Well, why don’t we do the show right here?
Precarious had to be talked into leaving America, but he didn’t let his reluctance affect his skills.
The Dead kicked ass that night. It was loose and groovy and people got wild and real with each other. (Obviously, the punch was spiked and–as in all of these stories–the cops wound up taking off their clothes and dancing.) You can listen to it.
Hell, you can watch it:
(I suspect the film crew was there to shoot the festival and got invited to the party.)
You might say, “TotD, what could be cooler than an impromptu Dead show that somehow became one of the handful of performances captured on video?”
And I would say, “GODDAMMIT, DON’T HELP ME. I CAN DO IT ALL BY MYSELF.”
And you would be like, “Whatever, asshole.”
And I would buy you flowers, but the wrong kind and you would make a face, and then I would beat you with the bouquet of flowers, which is an on-the-nose metaphor but it’ll do.
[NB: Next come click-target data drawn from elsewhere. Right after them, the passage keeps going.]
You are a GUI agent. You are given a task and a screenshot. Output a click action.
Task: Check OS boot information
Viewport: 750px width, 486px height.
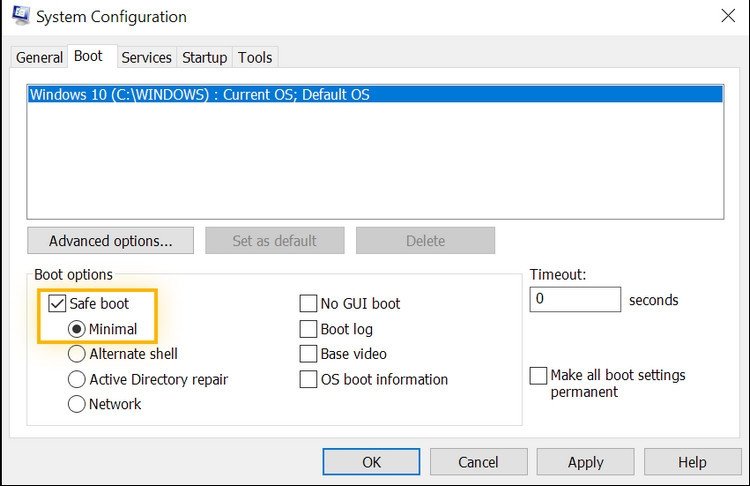coord(309,380)
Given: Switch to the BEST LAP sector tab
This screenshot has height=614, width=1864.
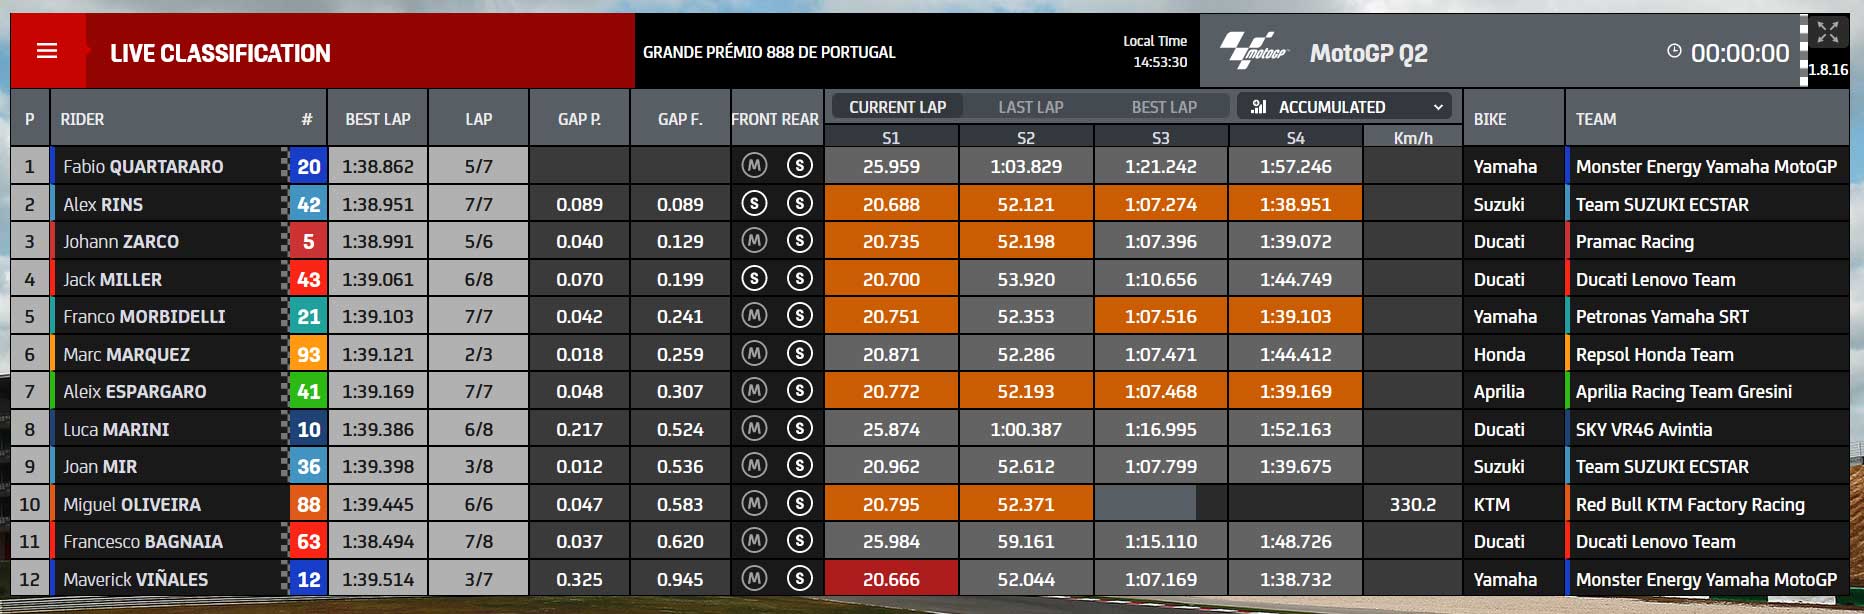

After the Dead played the Château d’Hérouville, Michael Magne converted it into a studio for rock and rolling types, and all sorts of silly-looking people came by to record albums.
How about Bowie?
He recorded most of Pin-Ups there, which was the covers album and is not the reason people were so sad when he died.
Or the Pink Floyd Sound, maaaaaan?
Hey, look: it’s Roger Waters! And David Gilmour! And another guy! Maybe he’s Pink? (They recorded Obscured by Clouds at the Château.)
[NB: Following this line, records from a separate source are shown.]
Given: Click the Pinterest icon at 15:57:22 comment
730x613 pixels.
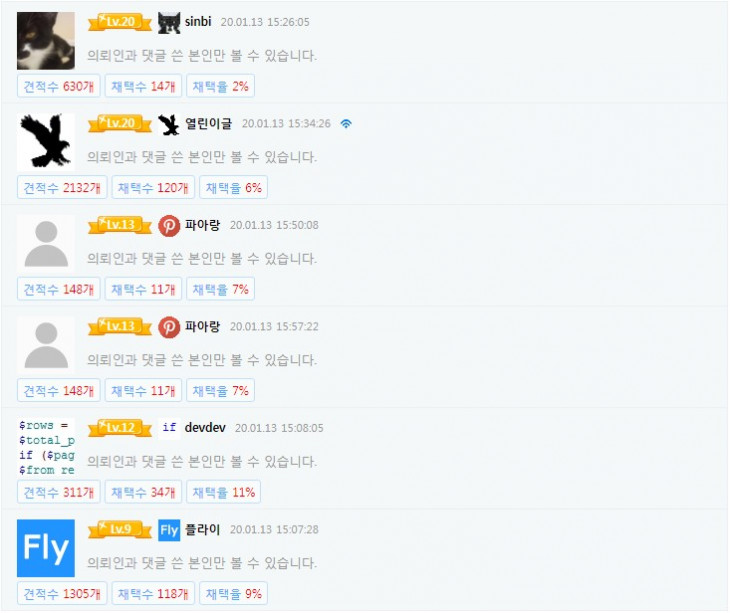Looking at the screenshot, I should [x=169, y=327].
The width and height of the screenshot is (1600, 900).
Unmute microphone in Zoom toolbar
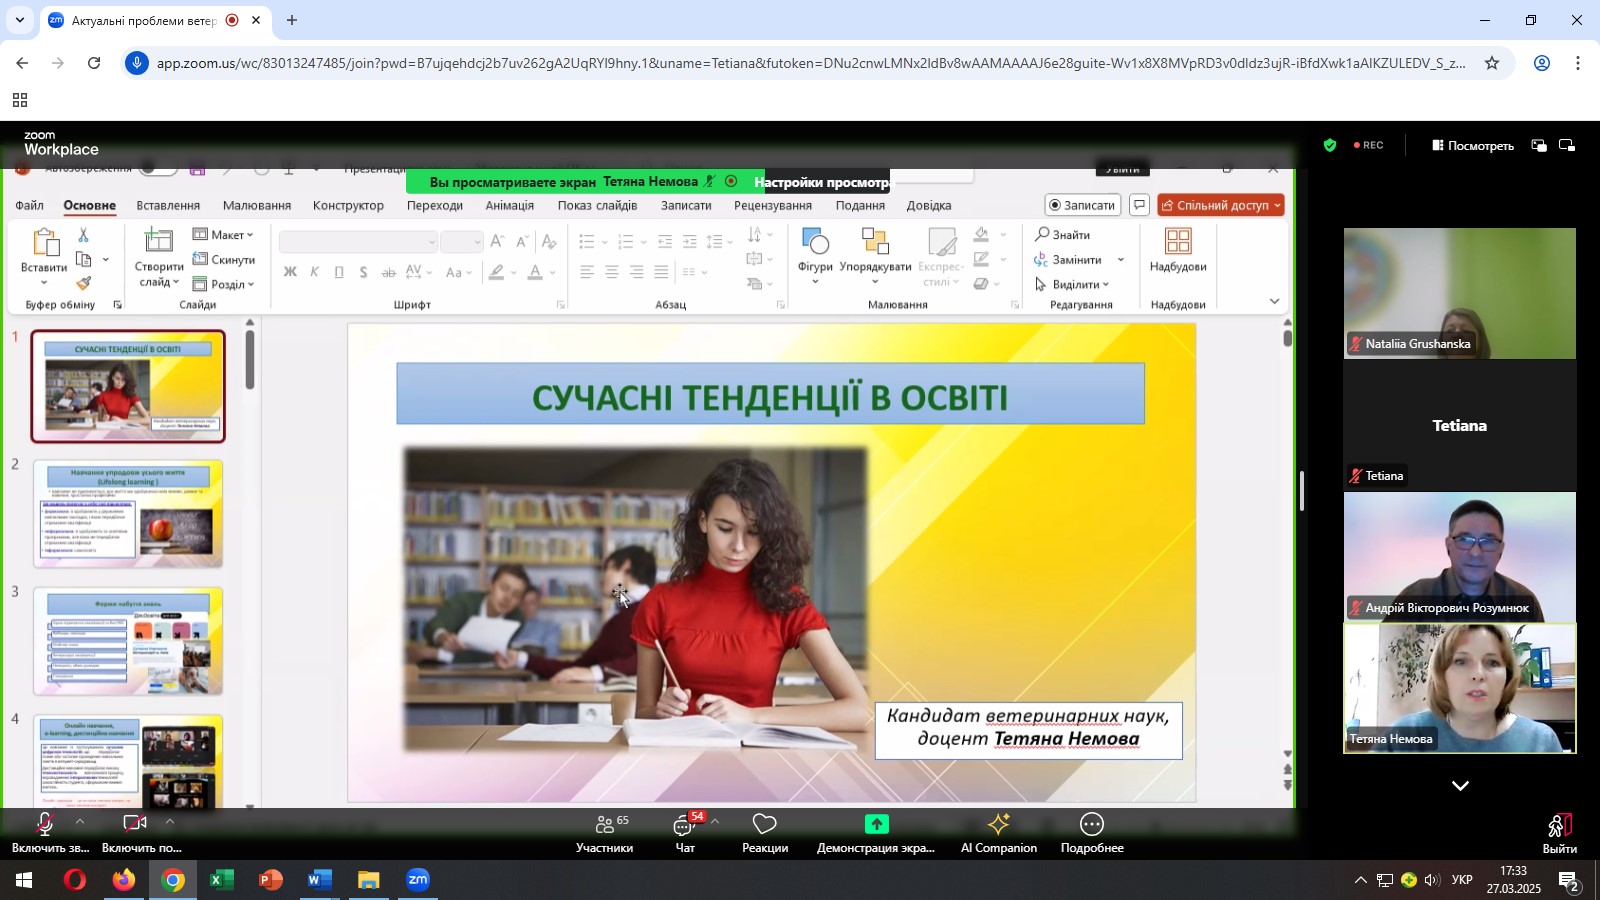coord(45,826)

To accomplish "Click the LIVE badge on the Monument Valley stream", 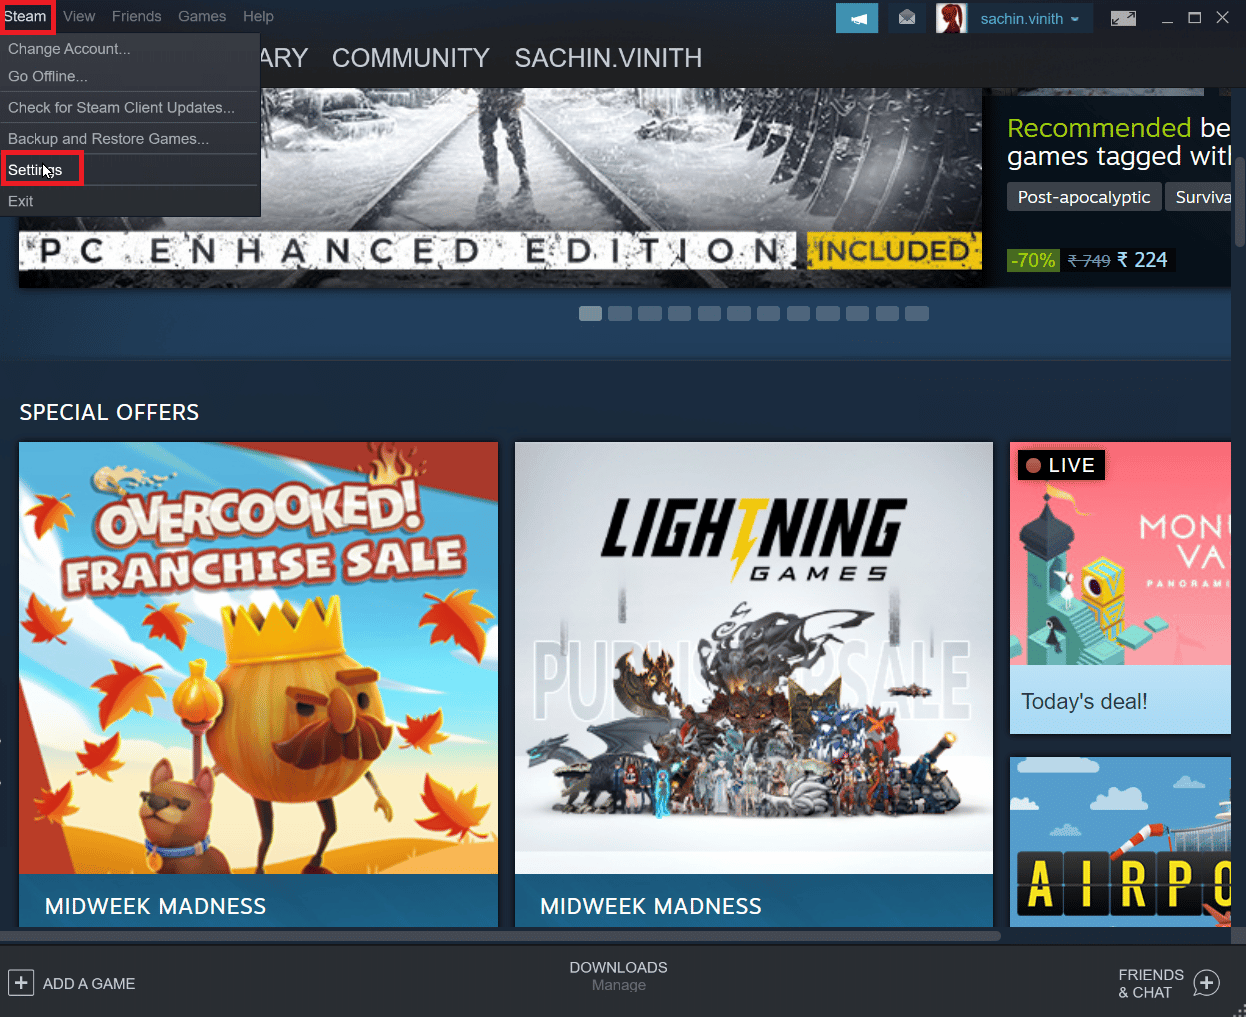I will (x=1060, y=464).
And Iggy and T. Rex and the MC5 and Joan Armatrading and Cat Stevens and Bad Company and Elton John. This was the Honky Château, and Elton also recorded Goodby, Yellow Brick Road here.
He looked like this:
Yellow Brick Road sold 30 million copies, and it’s nearly perfect: sloppy and bulging and fizzing over like a proper double album, but it’s still not the coolest thing about the Château.
The Bee-Gees recorded this and How Deep is Your Love at the Château, and now that Van Gogh doodle doesn’t seem so impressive, does it?
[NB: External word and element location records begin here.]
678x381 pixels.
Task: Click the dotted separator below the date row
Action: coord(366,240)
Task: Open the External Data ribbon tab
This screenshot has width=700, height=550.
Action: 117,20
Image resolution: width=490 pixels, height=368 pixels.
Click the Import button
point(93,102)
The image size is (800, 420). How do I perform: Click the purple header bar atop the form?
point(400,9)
Rareness abounds in this shot: Peanut makes an appearance, and the ultra-hyper-mega-super-rare tie-dyed Bobby.
Also: what the fuck? Please explain the greengrocer’s apostrophe. I don’t understand anything about what that is. (After the most minor of research, it seems that the opening act was called Michael and the Messenger’s [sic] and Pig was borrowing the organ. Which just brings up more questions. This was 3/21/71 at the Exposition Center in Milwaukee (only that partial AUD exists) and they had been on a mini-tour of the Midwest; did they not bring Pig’s organ? How did they break that to Pig when they were leaving for the airport? Did Pig threaten to hogtie anyone in retaliation?
And what the fuck to Michael, too. Was that sign printed seconds before the show, with no time to correct the mistake? Michael and the Messenger’s [sic] were a local Milwaukee band (I’m assuming) and back then a local band would play high school dances, and high school dances have chaperones: was not one of these chaperones an English teacher? Or any sort of teacher, really? Or a bright student? Or an average student?
I’d walk out. If I went to see your band and you fucked up the language that badly, I would lose faith in your ability to rock. Bands are allowed to spell their names wrong deliberately, or employ the superfluous umlaut, but they may not make errors in grammar or punctuation within their names. That’s a rule.
As I said yesterday, Enthusiasts: Bobby never played a Les Paul. And though this shot may seem to belie that claim, let’s look a little closer. It’s excellent Photoshop work, but here’s how you can tell this picture is not real: those amps are stacked in the way a normal human would do it. Ipso facto: FAKE.
Also: I have never seen Bobby wear his potato salad in that configuration before. FAKE.
The denim work shirt: for Commies and rock stars. It was a shirt of the people, and instead of buttons, it has shiny snaps that made a pleasant PONK when you opened them and a satisfying SNOCK when you closed them.